The FDA is vowing to expand its commitment to precision medicine, citing two recent biomarker-based approvals of new indications for marketed drugs, as well as recent progress in developing master protocols, case studies, and biomarker qualification standards.
In a post on FDA’s blog, Janet Woodcock, M.D., director of the agency’s Center for Drug Evaluation and Research (CDER), yesterday noted the agency’s expanded approvals for Merck & Co.’s cancer-fighting anti-programmed cell death protein 1 monoclonal antibody Keytruda (pembrolizumab) and Vertex Pharmaceuticals’ cystic fibrosis treatment Kalydeco® (ivacaftor).
Keytruda won accelerated approval for pediatric and adult patients with unresectable or metastatic microsatellite instability-high (MSI-H) or mismatch repair solid tumors that have progressed following prior treatment and for which there is no suitable alternative therapy and colorectal cancer that has progressed following therapy with fluoropyrimidine, oxaliplatin, and irinotecan.
More significant, as FDA noted at the time, the Keytruda additional approval was granted based on tumor response rates and durability of response, with continued approval to depend upon data from confirmatory trials.
A week earlier, the FDA approved Kalydeco for people with cystic fibrosis ages 2 and older who have one of 23 residual function mutations in the cystic fibrosis transmembrane conductance regulator (CFTR) gene. That approval was based on analyses of in vitro data and supported by more than five years of clinical data, Vertex said at the time.
“(CDER) has approved more than 25 new drugs that benefit patients with specific genetic characteristics. And we have approved many more new uses — also based on specific genetic characteristics — for drugs already on the market,” Dr. Woodcock stated. “Precision medicine holds great promise, but to continue developing targeted therapies, we will need scientific advances in the use and development of ‘biomarkers.’”

[Material supplied]
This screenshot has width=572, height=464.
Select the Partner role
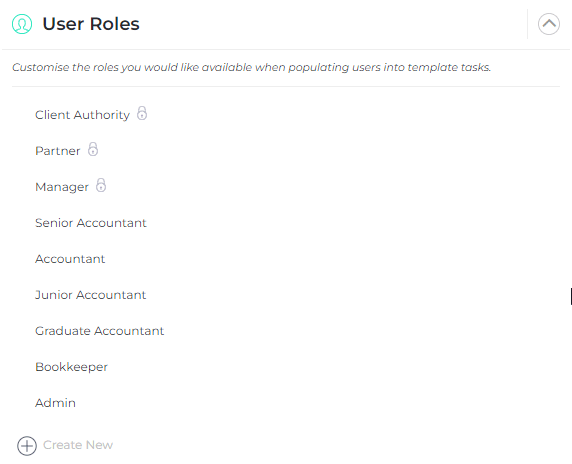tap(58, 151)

* * *

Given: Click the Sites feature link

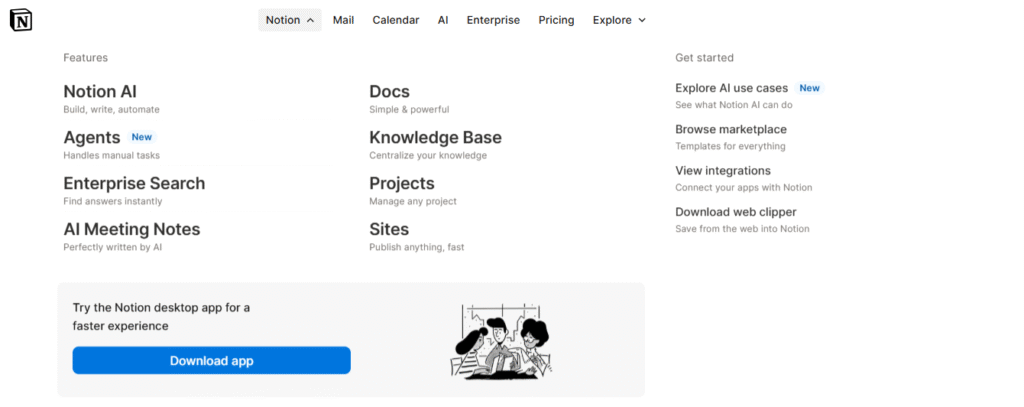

--

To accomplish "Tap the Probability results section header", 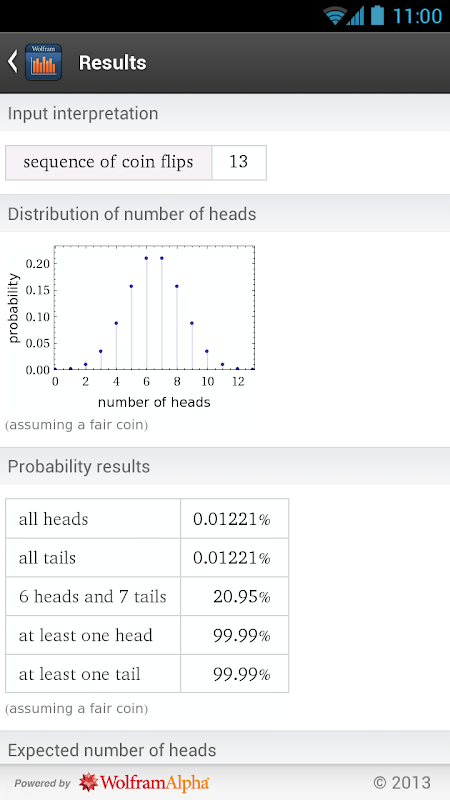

[Exercise 1]
Answer these about the FDA precision medicine article:
(a) Which drug's expanded approval was granted based on tumor response rates and durability of response?
(b) What minimum patient age does the Kalydeco approval cover?
(c) How many new drugs benefiting patients with specific genetic characteristics has CDER approved, according to Dr. Woodcock?
[Exercise 2] Reproduce the FDA precision medicine article verbatim, everything from "Keytruda won accelerated" down to "oxaliplatin, and irinotecan.".
[Exercise 3] Proceed with the FDA precision medicine article, writing on from its final sentence.

[Final answer 1]
(a) Keytruda (pembrolizumab)
(b) Ages 2 and older
(c) More than 25

[Final answer 2]
Keytruda won accelerated approval for pediatric and adult patients with unresectable or metastatic microsatellite instability-high (MSI-H) or mismatch repair solid tumors that have progressed following prior treatment and for which there is no suitable alternative therapy and colorectal cancer that has progressed following therapy with fluoropyrimidine, oxaliplatin, and irinotecan.

[Final answer 3]
To that end, Dr. Woodcock and Lisa M. LaVange, Ph.D., director of CDER’s Office of Biostatistics Organization, wrote a review article published earlier this month in The New England Journal of Medicine discussing master protocols for clinical trials, designed to “evaluate more than one or two treatments in more than one patient type or disease within the same overall trial structure.”
More master protocols have been developed for studies of cancer therapy than other therapeutic areas, Drs. Woodcock and LaVange noted, due to advances in identifying tumor subtypes or mutations. One such protocol is I-SPY 2, an exploratory-phase platform trial designed to investigate new treatments for biomarker-identified subtypes of early-stage breast cancer in the context of neoadjuvant therapy.
I-SPY 2 has been used for evaluating 12 therapies from 9 sponsors as of March, of which five have advanced for further study, according to the authors—with discussion under way on an I-SPY 3 master protocol designed to provide evidence of effectiveness for therapies that successfully complete I-SPY 2.
Master protocols, Drs. Woodcock and LaVange wrote, are also distinguished by two types of innovation: One is the use of a trial network capable of streamlining trial logistics, improving data quality, and facilitating data collection and sharing. The other is the use of a common protocol that incorporates statistical approaches to study design and data analysis, enabling a broader set of objectives to be met more effectively than would be possible in independent trials.
Under the 21st Century Cures Act, enacted last year, the FDA was required to establish a qualification process for “drug development tools,” a category that includes biomarkers as well as clinical outcome assessments.
The agency has since created a Biomarker Qualification Program, through which biomarkers can be qualified for use “in any drug development program under the context for which it obtained qualification.” The qualification process consists of three stages: Initiation, Consultation and Advice, including preparation and submission of an initial briefing package; and Review of the full qualification package.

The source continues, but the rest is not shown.